The binomial family GLM can be used to study the relationship, if they exist, between a Bernoulli or binomial distributed dependent variable \((y)\), and a set of independent variables \((X = x_1, x_2, \ldots, x_m)\).
The binomial family GLM framework is based on the theoretical assumption that:
\[y\sim Bernoulli(p),\]
with \(p = E(y|X) = E(y|x_1, x_2, \ldots, x_m)\),
\[\begin{align} g(p) & = g(E(y|X)) \\ & = \beta_0 + \beta_1 x_1 + \beta_2 x_2 + \cdots + \beta_m x_m. \end{align}\]
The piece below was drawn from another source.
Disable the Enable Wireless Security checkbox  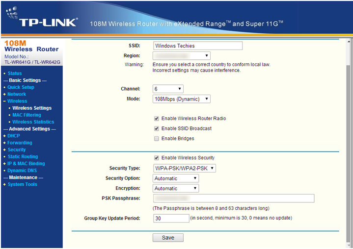[x=157, y=158]
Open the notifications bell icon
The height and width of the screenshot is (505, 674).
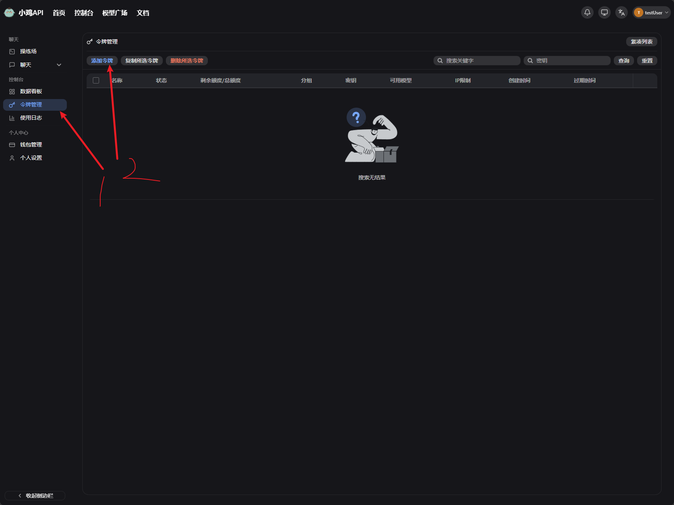(x=587, y=12)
The binomial family GLM then estimates the true coefficients, \(\beta_1, \beta_2, \ldots, \beta_m\), as
\(\widehat \beta_1, \widehat \beta_2, \ldots,
\widehat \beta_m\), and the true intercept, \(\beta_0\), as \(\widehat \beta_0\).
Then for any \(x_1, x_2, \ldots, x_m\) values, these are
used to predict or estimate the true \(p\), as \(\widehat p\), with the equation below:
\[\widehat p = g^{-1}\left( \widehat \beta_0 + \widehat \beta_1 x_1 + \widehat \beta_2 x_2 + \cdots + \widehat \beta_m x_m \right).\]
See also logistic regression.
# Create the data samples for the binomial family GLM
# Values are matched based on matching position in each sample
y = c(1, 1, 0, 0, 1, 0, 0, 0, 1, 1, 0, 1)
x1 = c(4.19, 5.59, 3.50, 2.95, 4.93, 5.60,
4.57, 4.94, 5.43, 5.14, 3.97, 5.30)
x2 = c(2.15, 2.67, 2.52, 2.79, 2.30, 2.97,
3.13, 3.34, 2.26, 3.14, 2.89, 2.52)
bf_data = data.frame(y, x1, x2)
bf_data
# Run the binomial family GLM
model = glm(y ~ x1 + x2, family = binomial(link = "logit"))
summary(model)
#or
model = glm(y ~ x1 + x2, family = binomial(link = "logit"),
data = bf_data)
summary(model)
y x1 x2
1 1 4.19 2.15
2 1 5.59 2.67
3 0 3.50 2.52
4 0 2.95 2.79
5 1 4.93 2.30
6 0 5.60 2.97
7 0 4.57 3.13
8 0 4.94 3.34
9 1 5.43 2.26
10 1 5.14 3.14
11 0 3.97 2.89
12 1 5.30 2.52
Call:
glm(formula = y ~ x1 + x2, family = binomial(link = "logit"))
Coefficients:
Estimate Std. Error z value Pr(>|z|)
(Intercept) 4.026 8.866 0.454 0.6498
x1 2.479 1.497 1.656 0.0977 .
x2 -5.725 3.192 -1.793 0.0729 .
---
Signif. codes: 0 '***' 0.001 '**' 0.01 '*' 0.05 '.' 0.1 ' ' 1
(Dispersion parameter for binomial family taken to be 1)
Null deviance: 16.6355 on 11 degrees of freedom
Residual deviance: 6.7805 on 9 degrees of freedom
AIC: 12.78
Number of Fisher Scoring iterations: 5
The link function used in the example above is the "logit" link, hence the parameter function is \(p = \frac{\exp(X\beta)}{1 + \exp(X\beta)}\).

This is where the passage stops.